Data to use
⟨

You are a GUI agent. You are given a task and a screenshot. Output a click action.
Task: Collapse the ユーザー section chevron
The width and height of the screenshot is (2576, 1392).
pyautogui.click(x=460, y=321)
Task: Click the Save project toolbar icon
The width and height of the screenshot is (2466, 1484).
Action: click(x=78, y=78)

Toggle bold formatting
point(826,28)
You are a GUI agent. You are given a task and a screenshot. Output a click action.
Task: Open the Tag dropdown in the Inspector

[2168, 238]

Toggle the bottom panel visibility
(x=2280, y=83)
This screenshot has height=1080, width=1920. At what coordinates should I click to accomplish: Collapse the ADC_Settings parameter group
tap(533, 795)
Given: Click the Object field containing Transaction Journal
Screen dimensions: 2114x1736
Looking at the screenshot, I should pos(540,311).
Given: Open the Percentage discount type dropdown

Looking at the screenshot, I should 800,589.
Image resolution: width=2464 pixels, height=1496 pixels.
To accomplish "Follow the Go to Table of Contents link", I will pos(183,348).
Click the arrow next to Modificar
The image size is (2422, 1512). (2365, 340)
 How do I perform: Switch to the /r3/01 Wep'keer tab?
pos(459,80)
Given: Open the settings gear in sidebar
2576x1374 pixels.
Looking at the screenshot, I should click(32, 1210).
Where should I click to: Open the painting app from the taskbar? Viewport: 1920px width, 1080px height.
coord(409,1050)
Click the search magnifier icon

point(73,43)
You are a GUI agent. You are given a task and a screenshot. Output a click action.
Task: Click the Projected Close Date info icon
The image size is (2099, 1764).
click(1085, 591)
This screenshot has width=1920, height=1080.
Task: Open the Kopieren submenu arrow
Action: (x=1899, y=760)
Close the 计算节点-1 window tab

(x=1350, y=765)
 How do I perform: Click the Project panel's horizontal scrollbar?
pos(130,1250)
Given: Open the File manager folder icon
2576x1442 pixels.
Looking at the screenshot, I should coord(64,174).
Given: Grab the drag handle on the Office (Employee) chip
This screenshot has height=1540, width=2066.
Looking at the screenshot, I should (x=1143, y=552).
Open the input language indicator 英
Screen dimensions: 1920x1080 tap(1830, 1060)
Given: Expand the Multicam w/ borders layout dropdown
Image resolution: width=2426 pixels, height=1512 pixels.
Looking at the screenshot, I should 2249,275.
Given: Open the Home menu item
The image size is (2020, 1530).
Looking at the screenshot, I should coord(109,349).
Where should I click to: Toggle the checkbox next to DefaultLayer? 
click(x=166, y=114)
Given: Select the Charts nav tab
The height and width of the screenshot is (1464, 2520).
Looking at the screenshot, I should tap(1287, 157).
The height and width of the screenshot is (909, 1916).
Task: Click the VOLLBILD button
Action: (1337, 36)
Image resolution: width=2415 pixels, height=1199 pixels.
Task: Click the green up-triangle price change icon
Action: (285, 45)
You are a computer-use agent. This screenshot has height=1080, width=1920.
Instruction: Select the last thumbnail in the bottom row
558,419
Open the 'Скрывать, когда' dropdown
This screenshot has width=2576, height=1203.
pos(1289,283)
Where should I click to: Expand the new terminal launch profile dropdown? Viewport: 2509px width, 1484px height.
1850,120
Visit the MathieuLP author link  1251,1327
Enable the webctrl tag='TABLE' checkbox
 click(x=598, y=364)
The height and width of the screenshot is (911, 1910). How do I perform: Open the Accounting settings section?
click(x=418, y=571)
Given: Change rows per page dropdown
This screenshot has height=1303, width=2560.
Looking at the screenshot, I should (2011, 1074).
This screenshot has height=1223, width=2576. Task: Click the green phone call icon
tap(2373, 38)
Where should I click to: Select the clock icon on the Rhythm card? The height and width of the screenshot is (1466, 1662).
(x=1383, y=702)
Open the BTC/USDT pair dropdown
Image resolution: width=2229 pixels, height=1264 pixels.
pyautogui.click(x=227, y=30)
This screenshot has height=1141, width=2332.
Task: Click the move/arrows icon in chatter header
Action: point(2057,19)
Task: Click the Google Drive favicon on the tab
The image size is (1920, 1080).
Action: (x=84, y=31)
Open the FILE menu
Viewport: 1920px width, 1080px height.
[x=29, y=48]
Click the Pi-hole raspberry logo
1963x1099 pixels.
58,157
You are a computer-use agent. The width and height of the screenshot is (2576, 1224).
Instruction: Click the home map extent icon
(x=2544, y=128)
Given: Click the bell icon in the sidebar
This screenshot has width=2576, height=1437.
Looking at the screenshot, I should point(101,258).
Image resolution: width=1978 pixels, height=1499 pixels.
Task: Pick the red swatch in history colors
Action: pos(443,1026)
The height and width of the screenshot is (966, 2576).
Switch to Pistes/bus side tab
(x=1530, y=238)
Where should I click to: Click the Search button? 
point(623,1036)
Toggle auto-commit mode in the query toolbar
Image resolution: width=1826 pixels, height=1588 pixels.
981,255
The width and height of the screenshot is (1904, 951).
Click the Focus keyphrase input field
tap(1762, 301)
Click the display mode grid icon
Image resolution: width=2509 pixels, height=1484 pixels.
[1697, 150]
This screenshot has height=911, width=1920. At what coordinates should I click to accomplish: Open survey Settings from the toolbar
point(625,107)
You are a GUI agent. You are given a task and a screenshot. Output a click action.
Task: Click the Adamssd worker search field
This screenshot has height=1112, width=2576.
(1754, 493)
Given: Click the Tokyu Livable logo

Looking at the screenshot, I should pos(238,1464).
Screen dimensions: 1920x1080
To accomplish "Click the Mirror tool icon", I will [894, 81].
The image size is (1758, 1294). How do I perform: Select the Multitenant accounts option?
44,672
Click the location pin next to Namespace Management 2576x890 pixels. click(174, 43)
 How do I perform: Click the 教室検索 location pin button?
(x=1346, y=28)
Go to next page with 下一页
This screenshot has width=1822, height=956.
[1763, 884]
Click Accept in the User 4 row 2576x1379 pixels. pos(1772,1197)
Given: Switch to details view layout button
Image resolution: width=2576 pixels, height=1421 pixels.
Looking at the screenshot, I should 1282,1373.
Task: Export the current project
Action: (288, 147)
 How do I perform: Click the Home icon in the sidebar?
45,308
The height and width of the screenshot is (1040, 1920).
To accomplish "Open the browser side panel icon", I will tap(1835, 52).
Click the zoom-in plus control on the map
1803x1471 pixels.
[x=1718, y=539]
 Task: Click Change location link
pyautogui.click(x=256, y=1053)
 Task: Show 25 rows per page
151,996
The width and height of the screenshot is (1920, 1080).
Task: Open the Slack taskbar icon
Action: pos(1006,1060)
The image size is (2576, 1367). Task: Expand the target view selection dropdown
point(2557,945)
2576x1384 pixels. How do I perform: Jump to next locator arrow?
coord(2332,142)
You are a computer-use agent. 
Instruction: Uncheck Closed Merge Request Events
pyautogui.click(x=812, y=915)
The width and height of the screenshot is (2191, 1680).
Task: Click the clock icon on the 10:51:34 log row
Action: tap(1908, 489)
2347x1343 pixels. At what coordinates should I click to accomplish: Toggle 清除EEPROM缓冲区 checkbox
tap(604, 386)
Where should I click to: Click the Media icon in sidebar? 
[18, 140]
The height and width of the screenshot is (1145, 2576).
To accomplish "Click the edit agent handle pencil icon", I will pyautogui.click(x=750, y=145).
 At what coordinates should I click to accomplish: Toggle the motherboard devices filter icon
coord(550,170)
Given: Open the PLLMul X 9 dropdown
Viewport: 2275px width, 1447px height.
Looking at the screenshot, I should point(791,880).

⟩

Instructions to follow
Among the records above, repeat exactly the line with "The image size is (1758, 1294).", the line with "Given: Switch to details view layout button", and every line in between, and only those.

Result
The image size is (1758, 1294). How do I perform: Select the Multitenant accounts option?
44,672
Click the location pin next to Namespace Management 2576x890 pixels. click(174, 43)
 How do I perform: Click the 教室検索 location pin button?
(x=1346, y=28)
Go to next page with 下一页
This screenshot has width=1822, height=956.
[1763, 884]
Click Accept in the User 4 row 2576x1379 pixels. pos(1772,1197)
Given: Switch to details view layout button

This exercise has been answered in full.